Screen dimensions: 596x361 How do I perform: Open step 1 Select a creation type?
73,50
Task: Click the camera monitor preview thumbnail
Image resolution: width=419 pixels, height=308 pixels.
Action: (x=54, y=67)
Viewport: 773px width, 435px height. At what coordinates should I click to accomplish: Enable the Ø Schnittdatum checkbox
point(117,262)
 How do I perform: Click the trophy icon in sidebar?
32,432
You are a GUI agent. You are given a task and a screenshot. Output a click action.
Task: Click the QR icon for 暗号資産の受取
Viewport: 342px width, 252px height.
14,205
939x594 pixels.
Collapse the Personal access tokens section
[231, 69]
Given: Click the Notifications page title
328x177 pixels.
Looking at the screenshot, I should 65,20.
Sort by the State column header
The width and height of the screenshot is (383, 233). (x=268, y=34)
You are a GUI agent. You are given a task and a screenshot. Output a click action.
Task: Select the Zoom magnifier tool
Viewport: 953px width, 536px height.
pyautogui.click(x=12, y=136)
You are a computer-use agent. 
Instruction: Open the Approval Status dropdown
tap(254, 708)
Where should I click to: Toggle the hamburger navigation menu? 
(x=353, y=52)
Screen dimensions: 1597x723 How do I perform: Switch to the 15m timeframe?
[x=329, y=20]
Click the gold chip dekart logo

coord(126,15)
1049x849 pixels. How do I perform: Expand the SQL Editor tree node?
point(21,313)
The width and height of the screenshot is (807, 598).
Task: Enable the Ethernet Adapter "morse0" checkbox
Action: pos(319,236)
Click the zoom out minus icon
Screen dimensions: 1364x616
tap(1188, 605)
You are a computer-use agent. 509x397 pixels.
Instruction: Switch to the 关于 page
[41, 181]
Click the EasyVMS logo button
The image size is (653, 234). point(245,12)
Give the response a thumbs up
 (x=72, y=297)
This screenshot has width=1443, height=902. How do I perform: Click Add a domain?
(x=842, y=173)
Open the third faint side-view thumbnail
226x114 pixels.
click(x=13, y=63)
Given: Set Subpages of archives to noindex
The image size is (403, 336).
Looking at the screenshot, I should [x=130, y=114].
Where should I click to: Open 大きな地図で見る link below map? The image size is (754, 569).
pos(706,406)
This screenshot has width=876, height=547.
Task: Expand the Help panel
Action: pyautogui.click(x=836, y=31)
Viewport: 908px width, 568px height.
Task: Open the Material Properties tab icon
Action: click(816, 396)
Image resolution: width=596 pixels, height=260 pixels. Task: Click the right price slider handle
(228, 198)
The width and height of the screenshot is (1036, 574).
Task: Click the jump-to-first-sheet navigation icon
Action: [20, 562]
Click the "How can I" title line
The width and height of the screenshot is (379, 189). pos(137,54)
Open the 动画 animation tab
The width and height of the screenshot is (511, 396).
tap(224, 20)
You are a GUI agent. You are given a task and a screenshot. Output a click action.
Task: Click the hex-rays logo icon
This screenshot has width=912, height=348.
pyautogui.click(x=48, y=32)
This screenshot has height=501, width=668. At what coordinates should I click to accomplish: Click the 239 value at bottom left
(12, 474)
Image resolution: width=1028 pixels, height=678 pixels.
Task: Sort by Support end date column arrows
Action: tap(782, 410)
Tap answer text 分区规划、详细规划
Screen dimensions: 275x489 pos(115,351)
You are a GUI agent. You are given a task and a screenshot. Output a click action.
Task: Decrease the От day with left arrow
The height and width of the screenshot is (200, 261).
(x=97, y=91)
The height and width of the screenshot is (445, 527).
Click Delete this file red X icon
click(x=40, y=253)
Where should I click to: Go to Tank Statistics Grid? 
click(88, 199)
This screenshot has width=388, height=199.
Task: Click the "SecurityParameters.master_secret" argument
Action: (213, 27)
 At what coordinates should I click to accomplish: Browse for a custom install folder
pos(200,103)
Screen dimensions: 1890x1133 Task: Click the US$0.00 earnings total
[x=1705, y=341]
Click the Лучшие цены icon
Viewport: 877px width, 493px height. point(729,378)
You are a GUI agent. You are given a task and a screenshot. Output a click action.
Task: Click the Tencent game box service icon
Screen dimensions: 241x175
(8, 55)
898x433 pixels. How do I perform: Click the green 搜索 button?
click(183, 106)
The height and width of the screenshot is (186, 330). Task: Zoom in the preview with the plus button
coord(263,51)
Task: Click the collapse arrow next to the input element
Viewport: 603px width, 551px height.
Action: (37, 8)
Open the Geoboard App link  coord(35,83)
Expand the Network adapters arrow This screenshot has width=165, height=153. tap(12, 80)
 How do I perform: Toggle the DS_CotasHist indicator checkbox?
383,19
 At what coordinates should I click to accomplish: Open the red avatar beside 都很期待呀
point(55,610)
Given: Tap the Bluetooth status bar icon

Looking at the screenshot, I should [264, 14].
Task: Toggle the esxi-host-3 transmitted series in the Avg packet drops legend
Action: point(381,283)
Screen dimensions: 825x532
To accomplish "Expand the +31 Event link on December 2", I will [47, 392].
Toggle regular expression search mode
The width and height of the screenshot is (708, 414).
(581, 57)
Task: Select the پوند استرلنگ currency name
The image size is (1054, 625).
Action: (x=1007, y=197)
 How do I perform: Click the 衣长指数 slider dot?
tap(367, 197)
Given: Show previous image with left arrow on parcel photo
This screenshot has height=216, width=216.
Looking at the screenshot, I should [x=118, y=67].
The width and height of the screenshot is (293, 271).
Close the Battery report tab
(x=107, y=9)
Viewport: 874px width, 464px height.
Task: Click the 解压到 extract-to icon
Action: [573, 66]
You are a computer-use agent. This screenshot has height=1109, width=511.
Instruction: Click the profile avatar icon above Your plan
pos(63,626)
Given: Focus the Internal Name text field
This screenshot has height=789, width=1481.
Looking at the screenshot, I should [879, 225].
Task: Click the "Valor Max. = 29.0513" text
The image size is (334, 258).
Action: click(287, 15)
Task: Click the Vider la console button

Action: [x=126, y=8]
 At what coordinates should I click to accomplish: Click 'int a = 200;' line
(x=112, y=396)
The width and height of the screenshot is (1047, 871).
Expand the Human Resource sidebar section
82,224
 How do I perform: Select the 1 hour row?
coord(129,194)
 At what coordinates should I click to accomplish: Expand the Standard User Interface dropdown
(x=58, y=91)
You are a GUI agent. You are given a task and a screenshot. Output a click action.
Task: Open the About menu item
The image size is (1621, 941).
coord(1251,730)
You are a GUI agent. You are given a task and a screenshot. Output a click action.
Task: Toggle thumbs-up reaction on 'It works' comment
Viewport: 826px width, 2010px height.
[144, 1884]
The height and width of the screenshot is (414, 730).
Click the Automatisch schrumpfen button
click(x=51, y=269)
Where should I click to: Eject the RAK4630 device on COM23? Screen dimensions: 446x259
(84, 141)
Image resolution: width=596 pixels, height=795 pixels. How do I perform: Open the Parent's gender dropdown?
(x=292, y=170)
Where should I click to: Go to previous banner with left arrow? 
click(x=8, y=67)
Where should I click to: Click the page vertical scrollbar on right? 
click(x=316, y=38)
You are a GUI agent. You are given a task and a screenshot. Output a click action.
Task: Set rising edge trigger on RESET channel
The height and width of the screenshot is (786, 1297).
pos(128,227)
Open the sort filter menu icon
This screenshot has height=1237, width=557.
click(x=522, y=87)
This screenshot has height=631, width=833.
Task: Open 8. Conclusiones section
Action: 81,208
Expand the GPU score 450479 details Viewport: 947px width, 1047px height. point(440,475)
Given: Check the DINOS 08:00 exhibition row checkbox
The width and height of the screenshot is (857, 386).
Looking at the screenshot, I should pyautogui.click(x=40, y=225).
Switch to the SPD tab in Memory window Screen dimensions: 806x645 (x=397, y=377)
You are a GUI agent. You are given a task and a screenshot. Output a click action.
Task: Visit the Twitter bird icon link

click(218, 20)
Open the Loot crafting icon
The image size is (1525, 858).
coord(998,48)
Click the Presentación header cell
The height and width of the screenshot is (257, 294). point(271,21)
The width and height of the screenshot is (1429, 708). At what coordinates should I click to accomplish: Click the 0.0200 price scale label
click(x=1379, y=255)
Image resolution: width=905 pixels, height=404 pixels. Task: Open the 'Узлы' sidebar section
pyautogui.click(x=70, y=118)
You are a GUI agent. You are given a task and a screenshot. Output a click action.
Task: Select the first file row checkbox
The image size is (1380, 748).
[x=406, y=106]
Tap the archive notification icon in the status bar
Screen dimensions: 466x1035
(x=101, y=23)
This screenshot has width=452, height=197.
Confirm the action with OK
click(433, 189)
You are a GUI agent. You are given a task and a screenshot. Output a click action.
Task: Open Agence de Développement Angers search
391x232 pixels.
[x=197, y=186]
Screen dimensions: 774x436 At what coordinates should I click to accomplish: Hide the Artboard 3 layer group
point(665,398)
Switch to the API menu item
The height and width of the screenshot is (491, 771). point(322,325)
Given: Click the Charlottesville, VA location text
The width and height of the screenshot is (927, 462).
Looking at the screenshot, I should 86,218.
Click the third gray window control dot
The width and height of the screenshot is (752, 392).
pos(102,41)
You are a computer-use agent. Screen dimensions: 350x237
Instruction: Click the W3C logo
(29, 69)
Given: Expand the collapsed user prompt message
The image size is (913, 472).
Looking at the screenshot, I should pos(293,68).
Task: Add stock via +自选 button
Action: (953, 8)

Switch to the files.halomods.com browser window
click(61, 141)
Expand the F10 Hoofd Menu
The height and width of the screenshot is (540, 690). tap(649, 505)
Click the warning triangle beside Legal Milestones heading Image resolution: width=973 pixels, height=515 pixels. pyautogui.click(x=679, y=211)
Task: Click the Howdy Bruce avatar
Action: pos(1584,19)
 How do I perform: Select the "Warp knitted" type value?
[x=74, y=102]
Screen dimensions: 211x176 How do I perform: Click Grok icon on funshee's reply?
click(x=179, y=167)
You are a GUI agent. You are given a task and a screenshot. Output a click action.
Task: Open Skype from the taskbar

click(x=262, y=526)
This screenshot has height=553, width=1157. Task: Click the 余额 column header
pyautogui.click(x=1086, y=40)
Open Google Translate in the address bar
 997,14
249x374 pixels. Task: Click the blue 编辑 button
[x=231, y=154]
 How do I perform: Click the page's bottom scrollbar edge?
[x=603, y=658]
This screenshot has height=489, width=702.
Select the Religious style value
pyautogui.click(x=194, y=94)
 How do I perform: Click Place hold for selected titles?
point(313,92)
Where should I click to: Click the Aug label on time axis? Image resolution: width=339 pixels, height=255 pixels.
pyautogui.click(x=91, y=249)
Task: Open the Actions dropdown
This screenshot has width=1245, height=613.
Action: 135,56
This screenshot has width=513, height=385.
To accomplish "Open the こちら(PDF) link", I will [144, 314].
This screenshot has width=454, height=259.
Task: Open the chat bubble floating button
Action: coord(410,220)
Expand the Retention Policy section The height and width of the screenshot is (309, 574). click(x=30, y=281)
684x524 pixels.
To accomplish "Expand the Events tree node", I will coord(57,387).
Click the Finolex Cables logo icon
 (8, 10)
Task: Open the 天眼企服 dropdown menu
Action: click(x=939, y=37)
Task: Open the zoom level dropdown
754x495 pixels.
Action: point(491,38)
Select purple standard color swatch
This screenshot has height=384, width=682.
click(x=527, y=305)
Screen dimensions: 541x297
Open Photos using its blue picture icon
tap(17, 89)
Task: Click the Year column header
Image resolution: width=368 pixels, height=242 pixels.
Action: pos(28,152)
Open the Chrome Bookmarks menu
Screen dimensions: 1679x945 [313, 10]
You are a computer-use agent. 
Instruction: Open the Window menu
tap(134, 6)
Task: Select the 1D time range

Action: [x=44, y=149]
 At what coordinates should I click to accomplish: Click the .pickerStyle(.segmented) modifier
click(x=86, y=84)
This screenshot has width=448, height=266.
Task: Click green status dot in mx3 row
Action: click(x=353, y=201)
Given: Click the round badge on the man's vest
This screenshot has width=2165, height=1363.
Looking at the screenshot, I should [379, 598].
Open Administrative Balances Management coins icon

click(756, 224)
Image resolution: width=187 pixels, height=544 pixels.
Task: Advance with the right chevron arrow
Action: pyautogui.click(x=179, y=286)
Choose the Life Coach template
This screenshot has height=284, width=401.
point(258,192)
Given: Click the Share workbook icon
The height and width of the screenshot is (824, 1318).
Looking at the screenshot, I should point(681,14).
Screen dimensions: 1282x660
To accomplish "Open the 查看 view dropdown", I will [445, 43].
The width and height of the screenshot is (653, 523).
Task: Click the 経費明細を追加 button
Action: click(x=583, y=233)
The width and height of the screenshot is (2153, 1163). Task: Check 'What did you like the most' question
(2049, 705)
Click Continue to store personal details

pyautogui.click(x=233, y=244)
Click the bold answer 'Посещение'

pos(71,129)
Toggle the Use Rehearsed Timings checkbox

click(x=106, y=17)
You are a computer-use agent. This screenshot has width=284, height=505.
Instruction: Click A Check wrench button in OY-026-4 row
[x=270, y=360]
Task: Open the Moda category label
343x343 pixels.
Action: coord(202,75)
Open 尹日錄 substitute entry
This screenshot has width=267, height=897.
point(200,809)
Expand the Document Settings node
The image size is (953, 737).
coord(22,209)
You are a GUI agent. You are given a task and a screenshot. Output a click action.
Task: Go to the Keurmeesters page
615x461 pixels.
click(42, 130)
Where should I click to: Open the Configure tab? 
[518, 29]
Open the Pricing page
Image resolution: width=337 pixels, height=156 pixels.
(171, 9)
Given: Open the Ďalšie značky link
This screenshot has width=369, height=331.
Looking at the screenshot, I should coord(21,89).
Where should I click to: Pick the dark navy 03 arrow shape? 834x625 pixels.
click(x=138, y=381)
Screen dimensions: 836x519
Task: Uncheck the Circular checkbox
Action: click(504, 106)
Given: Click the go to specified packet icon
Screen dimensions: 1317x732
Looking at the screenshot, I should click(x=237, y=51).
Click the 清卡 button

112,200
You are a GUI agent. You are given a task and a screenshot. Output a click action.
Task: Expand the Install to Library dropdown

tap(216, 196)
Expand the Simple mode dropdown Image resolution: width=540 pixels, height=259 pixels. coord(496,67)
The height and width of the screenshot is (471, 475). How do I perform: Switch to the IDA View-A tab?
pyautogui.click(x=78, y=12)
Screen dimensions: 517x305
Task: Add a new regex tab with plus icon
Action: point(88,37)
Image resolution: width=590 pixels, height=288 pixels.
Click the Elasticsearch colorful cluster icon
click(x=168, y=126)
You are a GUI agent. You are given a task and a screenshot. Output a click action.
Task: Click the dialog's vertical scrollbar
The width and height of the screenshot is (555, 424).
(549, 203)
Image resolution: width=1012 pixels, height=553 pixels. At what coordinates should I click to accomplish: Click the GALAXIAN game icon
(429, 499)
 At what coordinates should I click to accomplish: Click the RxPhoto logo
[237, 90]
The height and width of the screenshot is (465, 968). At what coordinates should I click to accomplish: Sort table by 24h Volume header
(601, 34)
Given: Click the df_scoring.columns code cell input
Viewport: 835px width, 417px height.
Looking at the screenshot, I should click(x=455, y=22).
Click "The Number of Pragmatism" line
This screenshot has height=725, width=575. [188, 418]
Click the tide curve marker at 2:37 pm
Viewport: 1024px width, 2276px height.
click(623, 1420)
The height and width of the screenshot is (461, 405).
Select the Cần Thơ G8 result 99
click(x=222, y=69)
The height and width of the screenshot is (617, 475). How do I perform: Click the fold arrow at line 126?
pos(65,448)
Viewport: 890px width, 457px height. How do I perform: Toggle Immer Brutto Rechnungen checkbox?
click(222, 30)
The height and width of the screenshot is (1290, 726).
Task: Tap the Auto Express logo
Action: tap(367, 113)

☆ ☆ ☆

Exercise: Could you reproduce the listing verbatim, from its first line through the line containing "coord(126,15)", with both of those lines included?

Result:
Screen dimensions: 596x361 How do I perform: Open step 1 Select a creation type?
73,50
Task: Click the camera monitor preview thumbnail
Image resolution: width=419 pixels, height=308 pixels.
Action: (x=54, y=67)
Viewport: 773px width, 435px height. At what coordinates should I click to accomplish: Enable the Ø Schnittdatum checkbox
point(117,262)
 How do I perform: Click the trophy icon in sidebar?
32,432
You are a GUI agent. You are given a task and a screenshot. Output a click action.
Task: Click the QR icon for 暗号資産の受取
Viewport: 342px width, 252px height.
14,205
939x594 pixels.
Collapse the Personal access tokens section
[231, 69]
Given: Click the Notifications page title
328x177 pixels.
Looking at the screenshot, I should 65,20.
Sort by the State column header
The width and height of the screenshot is (383, 233). (x=268, y=34)
You are a GUI agent. You are given a task and a screenshot. Output a click action.
Task: Select the Zoom magnifier tool
Viewport: 953px width, 536px height.
pyautogui.click(x=12, y=136)
You are a computer-use agent. 
Instruction: Open the Approval Status dropdown
tap(254, 708)
Where should I click to: Toggle the hamburger navigation menu? 
(x=353, y=52)
Screen dimensions: 1597x723 How do I perform: Switch to the 15m timeframe?
[x=329, y=20]
Click the gold chip dekart logo

coord(126,15)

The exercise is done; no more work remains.